Mountain ridge in France

Grandes Jorasses (centre) with the pinnacled Les Périades ridge running from left to right below it.

Les Périades (highest point: 3549 m) is a sharp and heavily pinnacled mountain ridge, stretching for over 1500 m in the Mont Blanc massif in Haute-Savoie, France. It runs in a southerly direction from the Col du Tacul to the Col du Mont Mallet. Its highest point is Pointe Cupelin (3549 m)

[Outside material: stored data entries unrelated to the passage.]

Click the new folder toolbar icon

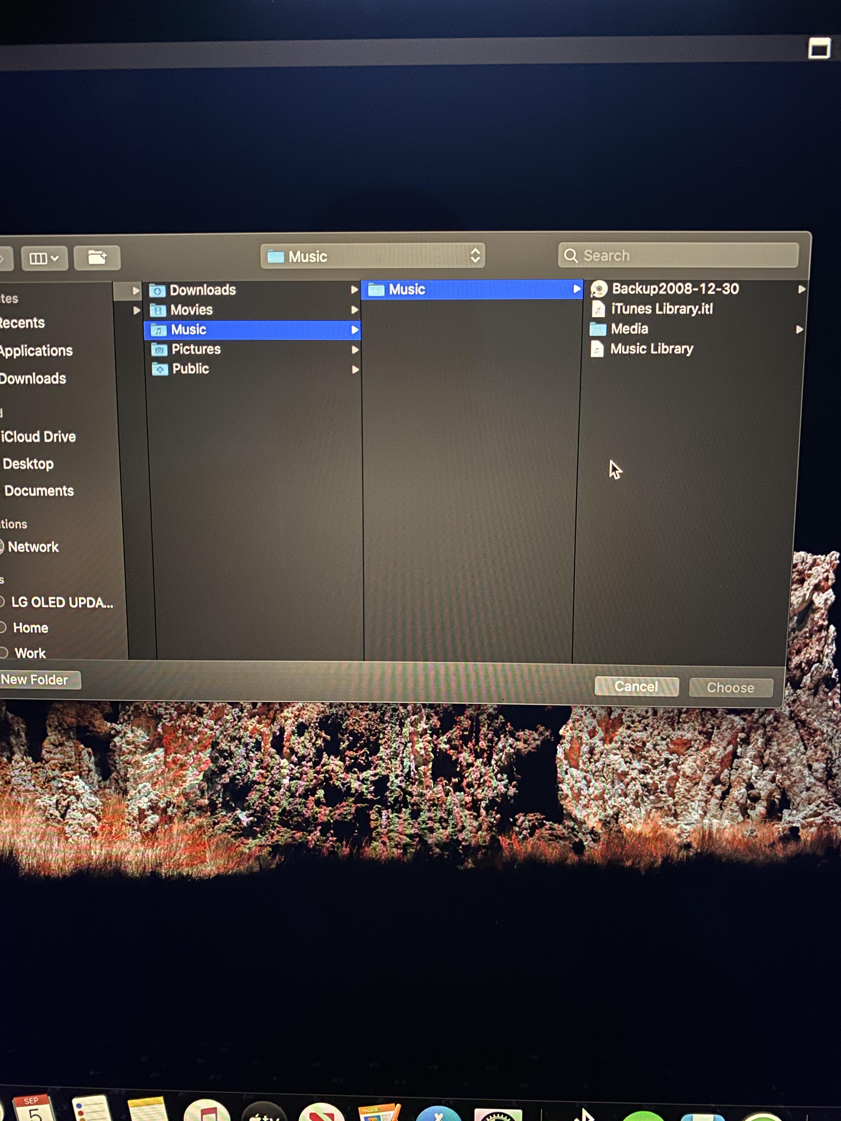coord(97,257)
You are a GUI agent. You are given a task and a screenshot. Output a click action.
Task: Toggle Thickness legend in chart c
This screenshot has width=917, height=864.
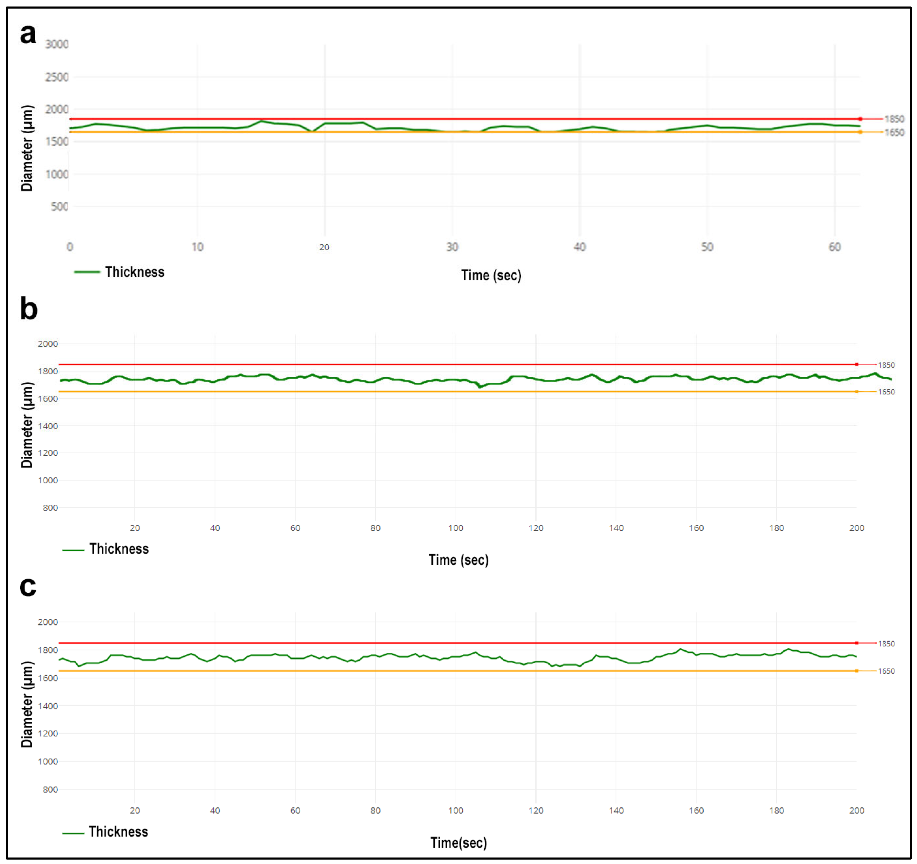(118, 831)
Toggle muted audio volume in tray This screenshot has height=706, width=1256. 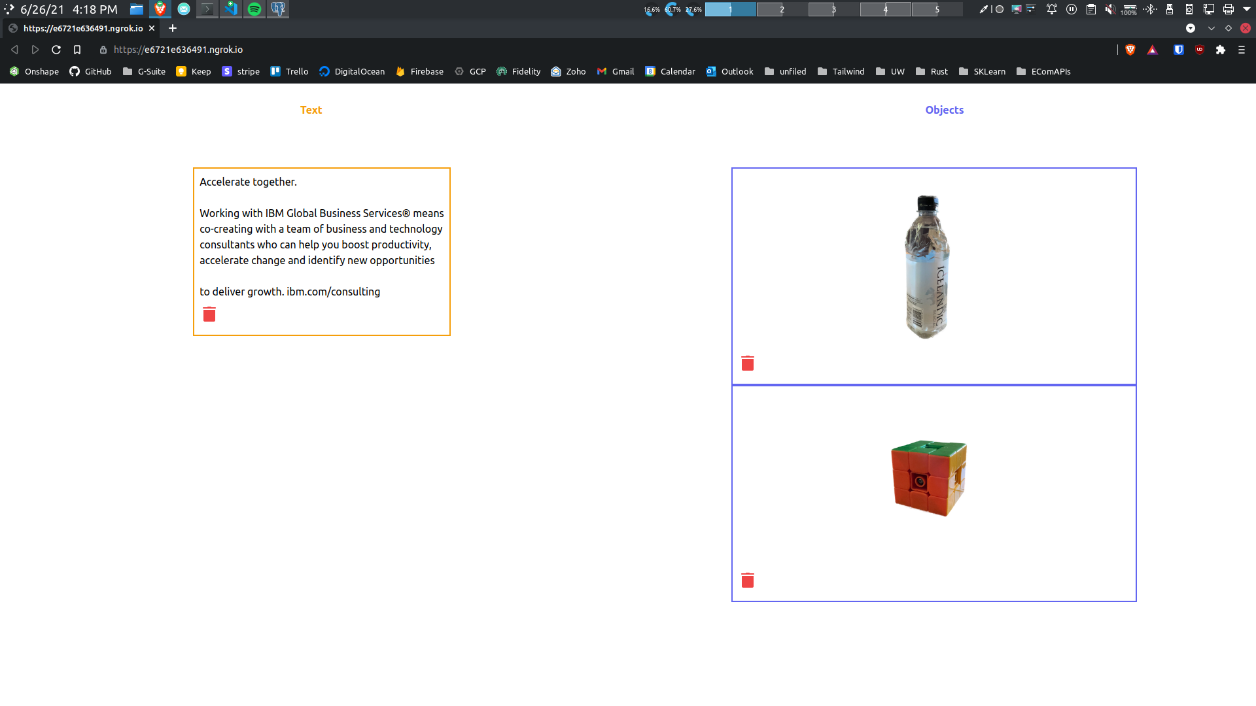click(1110, 9)
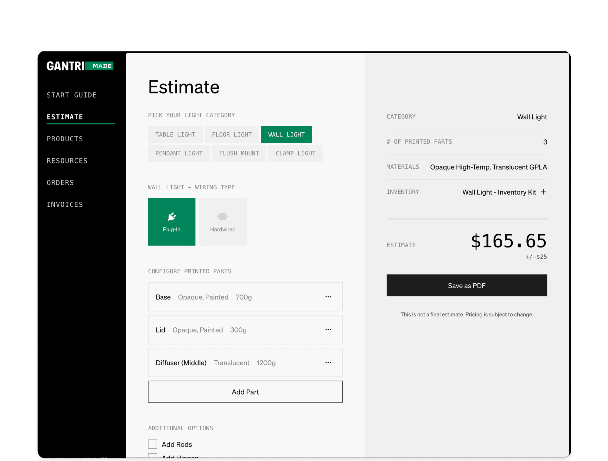Pick the Pendant Light category
608x461 pixels.
(179, 153)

Principal points along the crest of Les Périades, from south to north:
- Pointe Auguste Cupelin - 3549 m
- Pointe 3517 m
- Pointe de la Fenêtre - 3507 m
- Pointe de Sisyphe - 3460 m
- Pointe Alfred Simond 3457 m
- Pointe Nini - 3455 m
- Pointe Francois Simond - 3493 m
- Pointe des Périades (or Pointe Paul Perret) - 3503 m

Les Périades are divided into three parts by the Brèche Puiseux (or Brèche Supérieure des Périades) and by the Brèche des Périades.

A bivouac hut (known as the "Bivouac Paul Chevalier alle Périades") was installed near Pointe de Sisyphe in 1928 at a height of 3455 m. It eventually became the property of the French Alpine Club, and was renovated in 1996. The site collapsed in 2019 during the summer heatwave, which caused the previously frozen ground to become unstable. It was replaced in 2020, following a public fund-raising campaign, and can accommodate three or four people.